Introductory Note
As previously announced, on June 26, 2025, DNOW Inc., a Delaware corporation (NYSE: DNOW) (“DNOW” or the “Company”), entered into an Agreement and Plan of Merger (the “Merger Agreement”) with MRC Global Inc., a Delaware corporation (“MRC Global”), Buck Merger Sub, Inc., a Delaware corporation and a wholly-owned, direct subsidiary of DNOW (“Merger Sub”), and Stag Merger Sub, LLC, a Delaware limited liability company and a wholly-owned, direct subsidiary of DNOW (“LLC Sub”), pursuant to which, upon the terms and subject to the conditions of the Merger Agreement, (1) Merger Sub will be merged with and into MRC Global (the “First Merger” and the time that the First Merger became effective, the “First Merger Effective Time”), with MRC Global continuing as the surviving corporation in the First Merger, and (2) immediately following the First Merger, MRC Global will be merged with and into LLC Sub (the “Second Merger” and, together with the First Merger, the “Mergers”), with LLC Sub continuing as the surviving company at the effective time of the Second Merger as a wholly-owned, direct subsidiary of DNOW.
The events described in this Current Report on Form 8-K took place in connection with the completion of the Mergers, which took place on November 6, 2025 (the “Closing Date”).
| Item 1.01 |
Entry into a Material Definitive Agreement. |
Debt Financing
On the Closing Date, the Company, together with certain direct and indirect subsidiaries of the Company (collectively, the “Borrowers”), entered into an Amended and Restated Credit Agreement with a syndicate of lenders and Wells Fargo Bank, National Association, serving as the administrative agent, an issuing lender and swing lender (the “Amended Credit Agreement”), that amends and restates the Company’s existing senior secured asset-based credit facility, originally dated as of April 30, 2018 (the “Existing Credit Agreement”).

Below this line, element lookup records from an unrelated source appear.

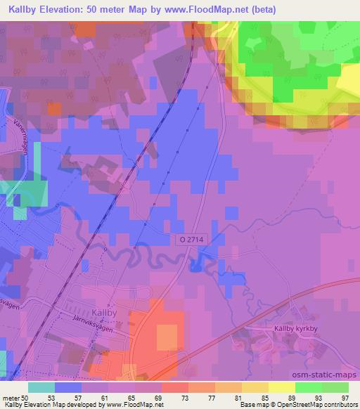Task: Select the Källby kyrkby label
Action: (x=297, y=328)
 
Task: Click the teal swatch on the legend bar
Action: (x=41, y=387)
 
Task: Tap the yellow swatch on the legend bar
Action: (x=282, y=387)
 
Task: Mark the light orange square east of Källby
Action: (x=167, y=336)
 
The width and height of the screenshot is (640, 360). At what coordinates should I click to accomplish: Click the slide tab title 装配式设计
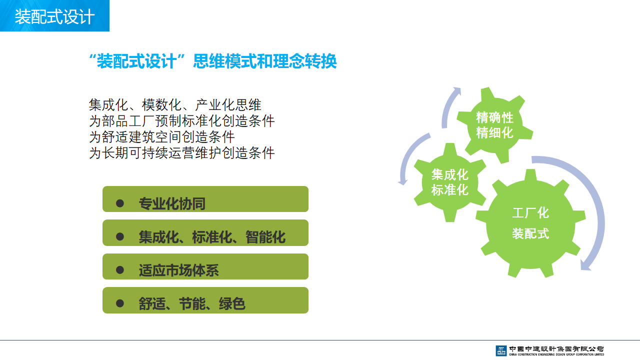tap(54, 16)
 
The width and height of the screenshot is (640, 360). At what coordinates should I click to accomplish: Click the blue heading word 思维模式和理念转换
tap(265, 61)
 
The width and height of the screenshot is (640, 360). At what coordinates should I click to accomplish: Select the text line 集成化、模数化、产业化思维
tap(175, 105)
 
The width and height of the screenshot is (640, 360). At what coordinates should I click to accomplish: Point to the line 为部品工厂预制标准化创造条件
tap(182, 121)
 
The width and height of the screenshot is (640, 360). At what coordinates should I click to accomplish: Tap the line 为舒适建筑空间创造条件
tap(162, 137)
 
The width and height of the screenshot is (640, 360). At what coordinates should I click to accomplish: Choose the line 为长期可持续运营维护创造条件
tap(182, 153)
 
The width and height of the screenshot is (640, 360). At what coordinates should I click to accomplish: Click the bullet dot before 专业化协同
tap(120, 203)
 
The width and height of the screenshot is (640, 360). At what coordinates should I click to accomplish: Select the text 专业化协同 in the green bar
tap(172, 204)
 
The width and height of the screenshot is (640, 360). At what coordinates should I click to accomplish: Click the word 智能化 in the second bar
tap(266, 237)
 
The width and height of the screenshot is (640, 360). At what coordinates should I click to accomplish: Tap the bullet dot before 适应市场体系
tap(120, 270)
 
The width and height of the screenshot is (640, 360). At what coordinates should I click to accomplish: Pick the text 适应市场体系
tap(179, 270)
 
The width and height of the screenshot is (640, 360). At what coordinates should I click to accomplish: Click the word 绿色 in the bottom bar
tap(232, 304)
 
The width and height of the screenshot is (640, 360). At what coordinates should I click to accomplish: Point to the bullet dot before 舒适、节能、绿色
tap(120, 304)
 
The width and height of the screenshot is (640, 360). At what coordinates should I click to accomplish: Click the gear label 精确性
tap(494, 118)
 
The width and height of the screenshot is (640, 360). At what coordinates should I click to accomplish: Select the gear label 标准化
tap(450, 190)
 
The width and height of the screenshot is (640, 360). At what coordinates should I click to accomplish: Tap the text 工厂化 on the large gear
tap(530, 213)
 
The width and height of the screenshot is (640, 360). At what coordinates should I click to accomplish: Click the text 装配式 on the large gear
tap(530, 234)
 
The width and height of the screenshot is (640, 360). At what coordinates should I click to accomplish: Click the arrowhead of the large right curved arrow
tap(586, 266)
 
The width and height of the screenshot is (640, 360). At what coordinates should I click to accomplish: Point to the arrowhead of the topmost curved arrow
tap(457, 91)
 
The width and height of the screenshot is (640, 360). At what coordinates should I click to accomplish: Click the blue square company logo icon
tap(501, 350)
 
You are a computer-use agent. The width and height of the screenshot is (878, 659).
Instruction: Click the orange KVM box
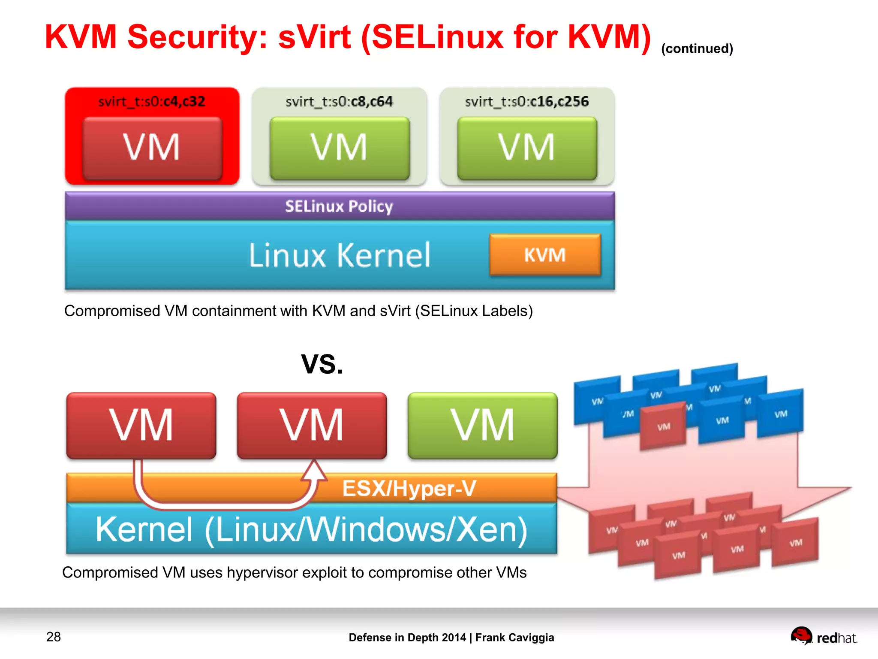pos(545,254)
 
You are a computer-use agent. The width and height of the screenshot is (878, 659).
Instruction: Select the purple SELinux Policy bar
pos(339,206)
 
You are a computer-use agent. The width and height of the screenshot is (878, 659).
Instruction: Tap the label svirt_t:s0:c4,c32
pos(152,102)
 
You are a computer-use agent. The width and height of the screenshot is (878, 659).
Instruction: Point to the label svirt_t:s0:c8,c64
pos(339,102)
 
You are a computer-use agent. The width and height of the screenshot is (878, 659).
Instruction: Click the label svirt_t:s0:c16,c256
pos(526,102)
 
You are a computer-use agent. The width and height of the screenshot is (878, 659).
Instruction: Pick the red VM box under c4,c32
pos(152,148)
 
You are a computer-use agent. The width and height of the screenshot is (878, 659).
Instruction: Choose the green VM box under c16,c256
pos(527,148)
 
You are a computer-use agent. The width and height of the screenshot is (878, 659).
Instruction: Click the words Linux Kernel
pos(339,255)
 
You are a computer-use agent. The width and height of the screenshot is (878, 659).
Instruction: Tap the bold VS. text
pos(322,364)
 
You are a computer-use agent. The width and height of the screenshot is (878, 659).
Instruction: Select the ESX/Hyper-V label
pos(409,488)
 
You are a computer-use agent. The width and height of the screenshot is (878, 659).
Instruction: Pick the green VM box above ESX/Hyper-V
pos(482,425)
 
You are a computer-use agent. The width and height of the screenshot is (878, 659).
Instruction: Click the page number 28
pos(54,637)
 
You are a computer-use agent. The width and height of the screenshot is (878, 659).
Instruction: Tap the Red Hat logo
pos(824,637)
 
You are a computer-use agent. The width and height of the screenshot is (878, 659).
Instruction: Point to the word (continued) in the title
pos(697,49)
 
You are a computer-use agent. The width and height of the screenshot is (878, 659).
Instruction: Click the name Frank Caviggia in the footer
pos(514,638)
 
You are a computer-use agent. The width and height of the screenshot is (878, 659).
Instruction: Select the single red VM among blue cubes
pos(663,426)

The Amended Credit Agreement amends certain terms, provisions and covenants of the Existing Credit Agreement, including, among other things: (i) extending the maturity date under the Existing Credit Agreement to November 30, 2030; (ii) providing for a $850 million revolving credit facility, with an incremental accordion feature that permits increases in aggregate revolving commitments by up to $500 million (for total commitments of up to $1.35 billion); and (iii) increasing availability as compared to the Existing Credit Agreement by expanding the borrowing base definition to include certain rental equipment assets. The proceeds of the Amended Credit Agreement will be used, in part, to pay off certain existing indebtedness of MRC Global on the Closing Date, to pay certain transaction costs in connection therewith and for other general corporate purposes.

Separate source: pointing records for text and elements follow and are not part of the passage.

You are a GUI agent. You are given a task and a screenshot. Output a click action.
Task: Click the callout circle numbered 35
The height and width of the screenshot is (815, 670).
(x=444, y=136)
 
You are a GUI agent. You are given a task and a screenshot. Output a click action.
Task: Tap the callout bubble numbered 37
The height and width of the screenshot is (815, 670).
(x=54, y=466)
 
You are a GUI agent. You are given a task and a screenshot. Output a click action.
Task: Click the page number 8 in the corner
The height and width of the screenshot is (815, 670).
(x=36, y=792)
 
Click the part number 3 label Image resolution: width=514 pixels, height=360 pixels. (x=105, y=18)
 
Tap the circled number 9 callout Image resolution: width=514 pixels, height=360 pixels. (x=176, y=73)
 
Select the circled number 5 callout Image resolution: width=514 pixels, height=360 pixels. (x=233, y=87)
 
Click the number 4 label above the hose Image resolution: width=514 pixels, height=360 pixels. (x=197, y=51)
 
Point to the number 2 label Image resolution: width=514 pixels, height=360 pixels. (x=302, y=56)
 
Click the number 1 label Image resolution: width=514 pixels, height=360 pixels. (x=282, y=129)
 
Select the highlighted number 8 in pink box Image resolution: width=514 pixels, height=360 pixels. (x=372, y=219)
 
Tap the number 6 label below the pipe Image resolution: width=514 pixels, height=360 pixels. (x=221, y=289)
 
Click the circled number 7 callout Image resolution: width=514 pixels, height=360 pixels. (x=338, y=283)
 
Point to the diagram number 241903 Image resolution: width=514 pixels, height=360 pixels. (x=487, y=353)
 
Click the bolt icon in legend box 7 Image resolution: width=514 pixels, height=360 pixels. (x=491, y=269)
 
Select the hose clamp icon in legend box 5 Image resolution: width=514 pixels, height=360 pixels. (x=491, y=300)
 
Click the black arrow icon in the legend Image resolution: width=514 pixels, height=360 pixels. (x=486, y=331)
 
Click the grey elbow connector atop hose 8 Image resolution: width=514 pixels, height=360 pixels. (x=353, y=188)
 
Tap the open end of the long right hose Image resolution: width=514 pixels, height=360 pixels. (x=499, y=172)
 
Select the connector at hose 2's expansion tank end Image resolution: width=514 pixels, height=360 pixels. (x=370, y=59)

Availability under the Amended Credit Agreement is limited to the lesser of the commitments and a borrowing base comprised of eligible account receivables, eligible inventory and eligible rental equipment assets of the Borrowers and subsidiary guarantors. The Amended Credit Agreement includes a subfacility for Canadian borrowings. Letters of credit are available under the Amended Credit Agreement, subject to certain sublimits.
The obligations of the respective Borrowers and subsidiary guarantors under the Amended Credit Agreement are guaranteed by certain domestic and Canadian subsidiaries and are secured by substantially all the assets of such Borrowers and subsidiary guarantors.

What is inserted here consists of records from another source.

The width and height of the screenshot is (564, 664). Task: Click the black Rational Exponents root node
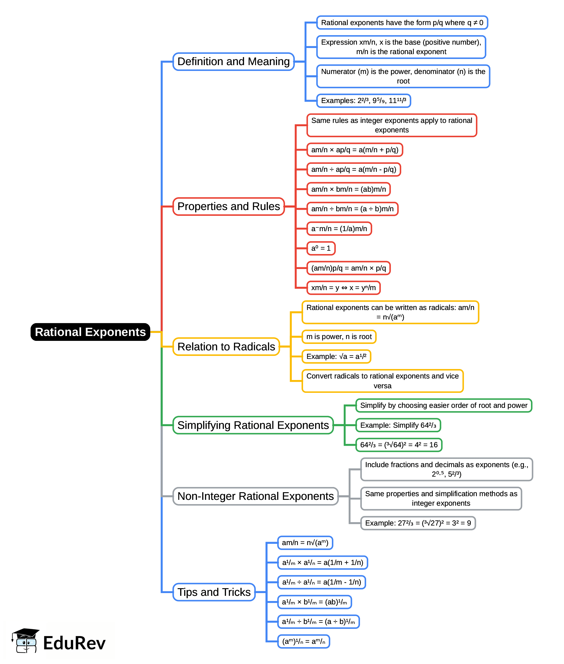point(90,332)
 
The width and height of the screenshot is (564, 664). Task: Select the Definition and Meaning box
point(233,61)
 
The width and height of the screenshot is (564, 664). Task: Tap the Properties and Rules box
point(228,206)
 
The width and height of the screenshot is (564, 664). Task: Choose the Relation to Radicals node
point(226,346)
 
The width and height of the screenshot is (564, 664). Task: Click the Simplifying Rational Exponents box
point(253,425)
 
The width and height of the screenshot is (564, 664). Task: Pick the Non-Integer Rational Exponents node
point(255,496)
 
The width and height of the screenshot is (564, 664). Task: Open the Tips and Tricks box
point(214,592)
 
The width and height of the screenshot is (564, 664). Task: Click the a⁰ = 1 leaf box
point(321,248)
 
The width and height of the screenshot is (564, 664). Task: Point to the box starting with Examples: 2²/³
point(364,101)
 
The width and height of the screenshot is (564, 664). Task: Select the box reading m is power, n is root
point(339,337)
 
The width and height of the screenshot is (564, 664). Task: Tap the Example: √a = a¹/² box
point(336,356)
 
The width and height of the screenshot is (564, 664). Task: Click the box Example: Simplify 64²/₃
point(398,425)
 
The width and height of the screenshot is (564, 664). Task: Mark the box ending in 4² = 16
point(399,445)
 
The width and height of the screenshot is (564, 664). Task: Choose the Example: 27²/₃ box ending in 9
point(418,523)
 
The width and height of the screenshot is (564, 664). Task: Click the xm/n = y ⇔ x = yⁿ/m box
point(343,288)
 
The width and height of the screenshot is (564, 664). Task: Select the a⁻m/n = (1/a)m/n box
point(339,228)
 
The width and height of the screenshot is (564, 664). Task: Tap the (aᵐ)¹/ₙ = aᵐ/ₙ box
point(303,641)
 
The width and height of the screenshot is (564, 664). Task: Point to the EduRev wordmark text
point(74,643)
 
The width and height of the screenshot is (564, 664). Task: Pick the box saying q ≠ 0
point(402,23)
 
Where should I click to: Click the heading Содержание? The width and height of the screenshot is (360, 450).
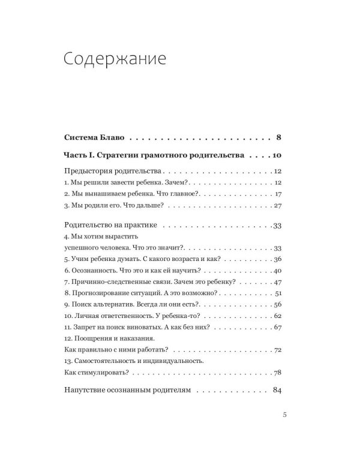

The Amended Credit Agreement contains customary affirmative and negative covenants, representations and warranties and events of default. The Amended Credit Agreement also includes a springing financial covenant that requires the Company to maintain, during any period when availability falls below specified thresholds, a certain fixed charge coverage ratio.
The lenders that are parties to the Amended Credit Agreement and their respective affiliates are full-service financial institutions engaged in various activities, which may include sales and trading, commercial and investment banking, advisory, investment management, investment research, principal investment, hedging, market making, brokerage, and other financial and non-financial activities and services. Certain of these financial institutions and their respective affiliates have in the past provided, and may in the future provide, certain of these services to the Company and the other Borrowers and to persons and entities with relationships with the Company and the other Borrowers, for which they received or will receive customary fees and expenses.